Dess joins APA as new senior scientist for two-year term

With the "Decade of Behavior" closing in as the millennium approaches, APA welcomes the expertise of experimental psychologist Nancy K. Dess, PhD, who will be involved in the association's work on the initiative. Dess began as APA's new senior scientist--a two-year appointment--on Aug. 1.

Two decades of research training experience and more than 12 years of full-time undergraduate teaching at Occidental College have honed Dess's ability to articulate research findings and spark people's interest in psychological science. And because a main goal of the "Decade of Behavior" initiative is to relay more behavioral and social science research to the broader public, APA Executive Director for Science Richard McCarty, PhD, predicts Dess will be a valuable resource.

"We're excited to have her--she's an accomplished teacher and has seen the full spectrum of research. She has a lot of potential to enhance collaboration between science and education," he says, adding, "And she has boundless energy."
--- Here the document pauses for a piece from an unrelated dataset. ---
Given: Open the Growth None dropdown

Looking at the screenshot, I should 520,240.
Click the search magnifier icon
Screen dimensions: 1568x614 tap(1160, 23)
Dess replaces Joan Lucariello, PhD, who accepted a position in July 1998 to be director of the Research Programs in Cognitive, Social and Affective Development at the National Institute of Child Health and Human Development.

Dess has been studying stress and eating behavior for the past 10 years. She currently focuses on the relationship between taste and emotion--specifically, how rats selectively bred for high-saccharin consumption versus low-saccharin consumption differ in such areas as emotionality and stress vulnerability. As a veteran nonhuman animal researcher, Dess is a former member of APA's Committee on Animal Research and Ethics.
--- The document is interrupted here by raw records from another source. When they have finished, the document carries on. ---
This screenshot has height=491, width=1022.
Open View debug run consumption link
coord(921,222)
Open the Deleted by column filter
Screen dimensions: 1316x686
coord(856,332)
Dess will also serve as one of APA's envoys to the federal agencies that fund psychological research, in particular, bolstering existing efforts with the National Science Foundation and the National Institute of Mental Health.

And with her multifaceted teaching expertise--Dess teaches a range of courses because Occidental is a small school--Dess will likely play a key role at next year's Summer Science Institute, says McCarty. She hopes to work with divisions to develop original convention programming for science-oriented students and faculty.
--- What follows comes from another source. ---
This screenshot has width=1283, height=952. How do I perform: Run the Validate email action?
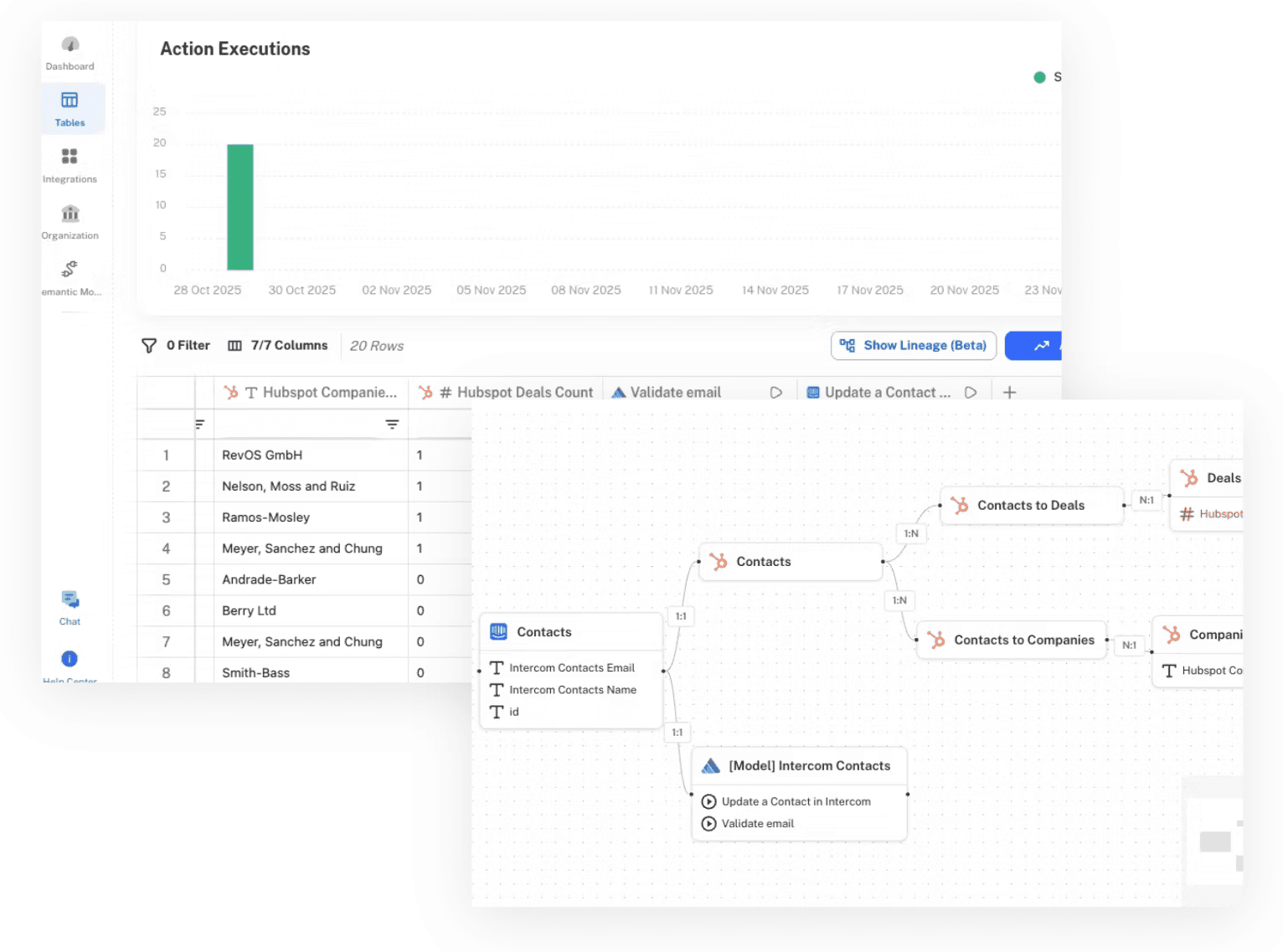point(775,391)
In addition, Dess has some projects of her own in mind. She'd like to work with the Council of Graduate Departments of Psychology on graduate education issues, and is interested in evolutionary psychology. And her interest in the impact of technology on human development and sociality will likely lead to her joining an initiative on women and technology, which APA President-elect Pat DeLeon has slated for next year.

Overall, the position will allow Dess to achieve a personal goal--to help more people benefit from psychology's findings in areas such as identity, empathy and social relations.

"I am highly motivated to get some balls rolling," says Dess. "And to get people to think about psychology in ways they haven't before."